世界のマジックが英国を中心に回っていた19世紀後半。芸を携えて渡欧したGintaroという若者がいた。この人物は100年以上も前に、世界のマジック界をリードしていたマスケリンとデバントのショーに頻繁に出演するという偉業を果たしていたのである。日本人マジシャンでは石田天海や島田晴夫の世界での活躍はよく知られていますが、それよりずっと前に大活躍していた人物を見出し、その一生を調べ上げたのが松山光伸さんです。
主人公の一生もさることながら、松山さんが調査に至った動機やその徹底した追跡作業の経緯も網羅されているこの連載記事は、マジックや芸自体の研究にとどまることなく、それに取り組む人物像に接近することの大事さを訴えているようにも感じます。

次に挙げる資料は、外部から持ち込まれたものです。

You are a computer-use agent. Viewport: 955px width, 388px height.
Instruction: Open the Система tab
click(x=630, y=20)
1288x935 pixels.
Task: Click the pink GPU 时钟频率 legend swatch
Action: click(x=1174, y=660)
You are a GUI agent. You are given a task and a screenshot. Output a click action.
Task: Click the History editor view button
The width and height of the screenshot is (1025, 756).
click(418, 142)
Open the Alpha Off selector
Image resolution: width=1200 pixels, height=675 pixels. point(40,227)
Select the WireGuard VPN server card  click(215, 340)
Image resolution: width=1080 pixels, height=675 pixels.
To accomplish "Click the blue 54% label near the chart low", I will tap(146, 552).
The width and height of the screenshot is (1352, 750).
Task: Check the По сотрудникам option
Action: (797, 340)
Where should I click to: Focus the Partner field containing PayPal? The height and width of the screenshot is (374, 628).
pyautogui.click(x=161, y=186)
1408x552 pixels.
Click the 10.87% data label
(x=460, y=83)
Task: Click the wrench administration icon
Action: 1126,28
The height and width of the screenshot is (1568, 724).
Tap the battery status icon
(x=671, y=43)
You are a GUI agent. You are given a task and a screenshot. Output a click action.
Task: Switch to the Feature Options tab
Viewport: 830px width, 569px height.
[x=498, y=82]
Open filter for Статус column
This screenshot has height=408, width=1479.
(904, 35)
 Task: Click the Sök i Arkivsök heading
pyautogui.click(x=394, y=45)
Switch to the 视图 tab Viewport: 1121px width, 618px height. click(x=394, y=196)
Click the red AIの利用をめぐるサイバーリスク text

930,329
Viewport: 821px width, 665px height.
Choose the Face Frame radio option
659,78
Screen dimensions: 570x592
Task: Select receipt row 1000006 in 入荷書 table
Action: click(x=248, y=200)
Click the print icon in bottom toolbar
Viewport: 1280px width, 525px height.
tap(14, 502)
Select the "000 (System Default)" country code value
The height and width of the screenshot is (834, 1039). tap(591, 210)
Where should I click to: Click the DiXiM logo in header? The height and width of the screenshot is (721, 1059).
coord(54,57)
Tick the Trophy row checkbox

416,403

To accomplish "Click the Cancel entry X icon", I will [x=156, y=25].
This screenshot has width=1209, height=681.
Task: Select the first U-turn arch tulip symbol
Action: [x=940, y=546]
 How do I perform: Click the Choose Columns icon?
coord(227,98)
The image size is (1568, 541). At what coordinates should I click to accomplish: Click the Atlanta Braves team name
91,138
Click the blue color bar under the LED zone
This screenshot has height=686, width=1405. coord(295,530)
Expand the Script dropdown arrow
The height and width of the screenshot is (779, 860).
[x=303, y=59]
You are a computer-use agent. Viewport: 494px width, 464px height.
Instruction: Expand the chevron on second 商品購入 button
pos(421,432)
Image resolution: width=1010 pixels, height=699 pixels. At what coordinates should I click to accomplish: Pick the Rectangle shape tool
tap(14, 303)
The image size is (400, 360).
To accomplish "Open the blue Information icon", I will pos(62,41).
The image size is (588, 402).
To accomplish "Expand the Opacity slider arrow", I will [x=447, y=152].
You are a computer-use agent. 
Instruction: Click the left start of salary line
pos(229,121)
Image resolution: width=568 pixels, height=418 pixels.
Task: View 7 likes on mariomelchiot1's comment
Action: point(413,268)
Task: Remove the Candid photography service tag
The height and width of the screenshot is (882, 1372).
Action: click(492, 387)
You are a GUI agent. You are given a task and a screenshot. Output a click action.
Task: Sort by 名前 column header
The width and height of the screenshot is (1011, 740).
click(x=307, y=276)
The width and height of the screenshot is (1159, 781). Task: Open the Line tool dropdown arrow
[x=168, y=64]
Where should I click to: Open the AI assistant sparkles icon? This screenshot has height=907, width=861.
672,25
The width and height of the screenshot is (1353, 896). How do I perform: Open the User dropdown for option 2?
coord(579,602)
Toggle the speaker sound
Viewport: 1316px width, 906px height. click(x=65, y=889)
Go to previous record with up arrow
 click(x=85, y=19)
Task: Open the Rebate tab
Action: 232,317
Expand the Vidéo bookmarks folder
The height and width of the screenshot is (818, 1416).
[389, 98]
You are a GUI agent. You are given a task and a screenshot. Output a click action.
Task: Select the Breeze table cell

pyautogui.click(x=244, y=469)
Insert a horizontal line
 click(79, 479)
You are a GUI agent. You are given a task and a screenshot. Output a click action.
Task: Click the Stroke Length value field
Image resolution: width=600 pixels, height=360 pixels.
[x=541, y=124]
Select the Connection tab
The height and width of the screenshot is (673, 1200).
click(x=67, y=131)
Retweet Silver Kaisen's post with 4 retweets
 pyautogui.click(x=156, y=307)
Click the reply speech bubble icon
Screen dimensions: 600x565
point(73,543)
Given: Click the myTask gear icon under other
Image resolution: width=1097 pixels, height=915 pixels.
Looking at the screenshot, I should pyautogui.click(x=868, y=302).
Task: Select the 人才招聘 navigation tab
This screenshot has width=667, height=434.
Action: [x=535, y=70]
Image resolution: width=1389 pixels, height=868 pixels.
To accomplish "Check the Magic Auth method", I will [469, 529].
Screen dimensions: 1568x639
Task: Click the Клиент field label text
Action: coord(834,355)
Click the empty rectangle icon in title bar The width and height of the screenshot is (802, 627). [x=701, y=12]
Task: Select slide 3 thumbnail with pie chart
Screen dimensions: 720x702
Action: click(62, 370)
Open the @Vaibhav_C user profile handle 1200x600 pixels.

今回、東京堂出版の許諾のもとに、ザ・マジック誌で連載したものを加筆修正していただき、マジック・ラビリンス上に掲載の運びとなりました。
連載に至った背景などを伺いました。
Q.(東京マジック)
興味を持たれたキッカケについて伺います。
A.(松山)
本文でも触れていますが、キッカケは全くの偶然でした。たまたまロンドンのマジック・ショップに立寄った時にウィンドウに飾ってある厚い本が目に入ったのです。もともと何も買う気はありませんでしたし、この本も値段を聞くと75ポンドほどする高価なものでしたからやめようと思ったのですが、パラパラとめくった時に目に入ったのが古い日本人の写真でした。
Q.
気になる人物だったということですね。
A.
マスケリンとデバントが活躍していた奇術の黄金時代を描いた奇術史の本でしたが、その時代に日本人として同じ舞台を踏んでいた人物がいたことを知り驚きました。この人はGintaroといいますがその名は初めてでしたし、日本の奇術界でも知っている人はいないと確信したのでとにかく買ってしまったのです。
Q.
それでやはり注目すべき人物だったのですか。
A.
実は、そこには多くの情報が書かれていたわけではありません。でも数日の滞在中に少しでも調査のキッカケを掴んでおかないとこの人物は永久に埋もれたままになってしまうと思ったのです。そこですぐ世界で名高いザ・マジック・サークルの門を叩いたというわけです。
Q.
その辺が尋常ではありませんね。
A.
そこで知り合った図書室次長のテリー・ライト氏にはいろいろ力になってもらいましたし、図書室長のピーター・レイン氏のコレクションにも参考になる掘り出し物がたくさんありました。ただ少しずつわかってくるに連れGintaroの生涯にはますます興味が湧いてきたのです。というのも初期の渡欧芸人の生涯が明らかになっているのは、1902年に出国した軽業師の沢田豊が一番古い人物でしたが、このGintaroはそれよりもっと古い1887年の渡英で、なおかつマスケリンとの競演は他の誰よりも多いことが判り非常に関心を持ったのです。後で見つけた記事によればマスケリンやデバントとは6千回も一緒に演じたと書かれていました(1日に2度の公演で20年以上の深い付き合いであれば十分ありえます)。
Q.
島田晴夫さんがマジック・キャッスルで1千回も演じていると聞いたことがありますが。
A.
ええ、ですから如何に卓越した人物だったかがわかりますが、それも渡英したのは英語などしゃべれない12歳だったのですよ。普通だったらすぐ浮浪者になっておかしくありません。一体どうやって成功したのかどうしても知りたくなりませんか。私が懸命に調べた動機はまさにその一点です。わかったことはつぶさに記しておきましたし、確認できていなかった情報を現地の友人が追加で調べてくれた結果、その一生については手にとるように判るようになりました。
Q.
主人公はジャグラーですが、マジシャンにとっても参考になりそうですね。
A.
もちろんです。マジックの黄金期を舞台にした日本人の一生です。英国のマジックはボードビルの活況で一座形式が衰退し、映画にも客を奪われ、第一次世界大戦で壊滅していきますが、Gintaroは生涯活躍するのです。海外に羽ばたきたい方にはぜひとも読んでいただきたい一生です。